FAYETTEVILLE -- Library patrons will continue to see a jump in collections and programming next year with no noticeable interruption in services as the multimillion-dollar expansion begins, administrators say.
The board on Monday passed a $5.6 million budget for 2018. The budget includes about $150,000 more for material than spent in 2016, plus a nearly $50,000 jump in programming expenses from that same year.
To read the entire 2018 budget, go to:
Voter approval in August 2016 to increase the millage for maintenance and operations made the difference, said Stephen Davis, manager of accounting and human resources.
The overall millage hike also included a measure to pay for construction of an 80,000-square-foot, $49 million expansion. Construction should start in early 2019, but preparation has already begun, Davis said.
For example, the library will set aside nearly $1.4 million for facilities and information technology. The goal is to keep the library running as usual, with no interruptions in Wi-Fi or any other services, as site preparation gets going, Davis said.
"I don't know if you've been around very many construction projects, but that's hard to do," he said.
The budget reflects a marked turnaround from just a few years ago. In 2015, the library's administration made more than $345,000 in cuts and instituted a hiring freeze. There wasn't enough operating revenue to cover services from 2013 to 2016, thus prompting the millage vote.

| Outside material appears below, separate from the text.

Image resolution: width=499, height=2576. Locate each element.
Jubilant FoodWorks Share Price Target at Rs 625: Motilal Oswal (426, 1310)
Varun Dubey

Starting with the 2017 budget, the library started replenishing its material, rescinded the hiring freeze and dedicated more money to programs such as the True Lit festival.
Board members on Monday noticed the difference from years past.
"This is the easiest annual budget we've had since I've been here," Board President Hershey Garner said.
The $5.6 million 2018 budget is actually about $600,000 more than what board members approved last year, even though the 2017 budget has gone down on paper as just more than $7 million. That's because a long-awaited $2 million transfer from the library's foundation went through to purchase the adjacent City Hospital land to the south.
The land deal with Washington Regional Medical Center spent years tied up in court before the Arkansas Supreme Court ruled in its favor. With the deal behind it, the administration has gotten work underway at the site of the expansion.
Asbestos abatement in the old City Hospital building should wrap by the end of January. The expansion design team also will meet then with library administrators to go over details of the expansion plan. A demolition plan to clear the expansion site should follow after that.
The old hospital and church building should be demolished by midsummer, with site preparation and grading for construction to start near the end of July, Executive Director David Johnson said.
Specific plans for the new library, set to open in 2021, have taken shape. Partnerships are being discussed for a restaurant inside that would also serve as a culinary learning experience, Johnson said. Prices would keep the program sustainable, with ingredients picked from a planned garden. More details should be ironed out by the next board meeting.
The library soon will start inviting people to status meetings rather than public input sessions, Johnson said.
"At some point we're going to have to settle on a plan," he said.